----- Selection -----

Proposal and Supporting Statement

 

Develop and Implement Human Rights Policy

 

General Dynamics – 2011

 

WHEREAS:

 

Expectations of the global community are growing, such that companies must have policies in place that promote and protect human rights within their areas of activity and sphere of influence to help promote and protect a company’s reputation as a good corporate citizen.

 

Corporations operating in countries with civil conflict, weak rule of law, endemic corruption, poor labor and environmental standards face serious risks to reputation and shareholder value when they are seen as responsible for, or complicit in, human rights violations.

 

General Dynamics is a global leader in producing, supporting and sustaining land and expeditionary combat systems for the U.S. military and its allies and in mission critical and information technologies. General Dynamics is 5th on the 2009 Top 100 Defense Contractors at $14.95 billion (Government Executive, 8-15-10).

----- Dataset excerpts -----

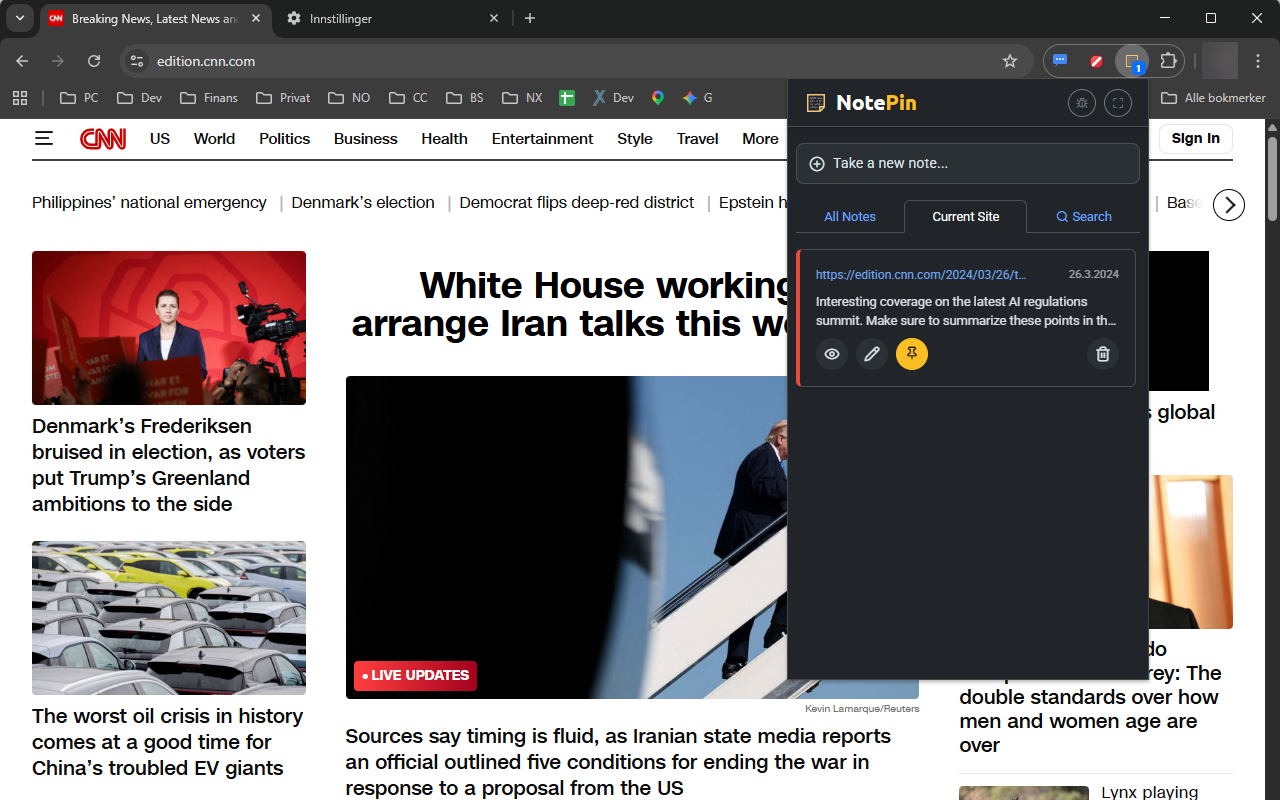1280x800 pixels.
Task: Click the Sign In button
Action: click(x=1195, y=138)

-----
----- Dataset excerpts -----

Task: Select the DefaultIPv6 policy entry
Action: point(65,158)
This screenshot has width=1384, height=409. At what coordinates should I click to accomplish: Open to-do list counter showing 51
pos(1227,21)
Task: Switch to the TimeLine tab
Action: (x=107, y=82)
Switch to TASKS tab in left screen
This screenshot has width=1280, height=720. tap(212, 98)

-----

[Job 1]:
Write out the human rights proposal in full, word for word.
[Job 2]:
In the listing, give again everything from the line containing "Task: Select the DefaultIPv6 policy entry" down to the line containing "This screenshot has width=1280, height=720.", both of those lines included. Reproduce only those lines, exactly.

[Final result 1]:
Proposal and Supporting Statement

 

Develop and Implement Human Rights Policy

 

General Dynamics – 2011

 

WHEREAS:

 

Expectations of the global community are growing, such that companies must have policies in place that promote and protect human rights within their areas of activity and sphere of influence to help promote and protect a company’s reputation as a good corporate citizen.

 

Corporations operating in countries with civil conflict, weak rule of law, endemic corruption, poor labor and environmental standards face serious risks to reputation and shareholder value when they are seen as responsible for, or complicit in, human rights violations.

 

General Dynamics is a global leader in producing, supporting and sustaining land and expeditionary combat systems for the U.S. military and its allies and in mission critical and information technologies. General Dynamics is 5th on the 2009 Top 100 Defense Contractors at $14.95 billion (Government Executive, 8-15-10).

[Final result 2]:
Task: Select the DefaultIPv6 policy entry
Action: point(65,158)
This screenshot has width=1384, height=409. At what coordinates should I click to accomplish: Open to-do list counter showing 51
pos(1227,21)
Task: Switch to the TimeLine tab
Action: (x=107, y=82)
Switch to TASKS tab in left screen
This screenshot has width=1280, height=720. tap(212, 98)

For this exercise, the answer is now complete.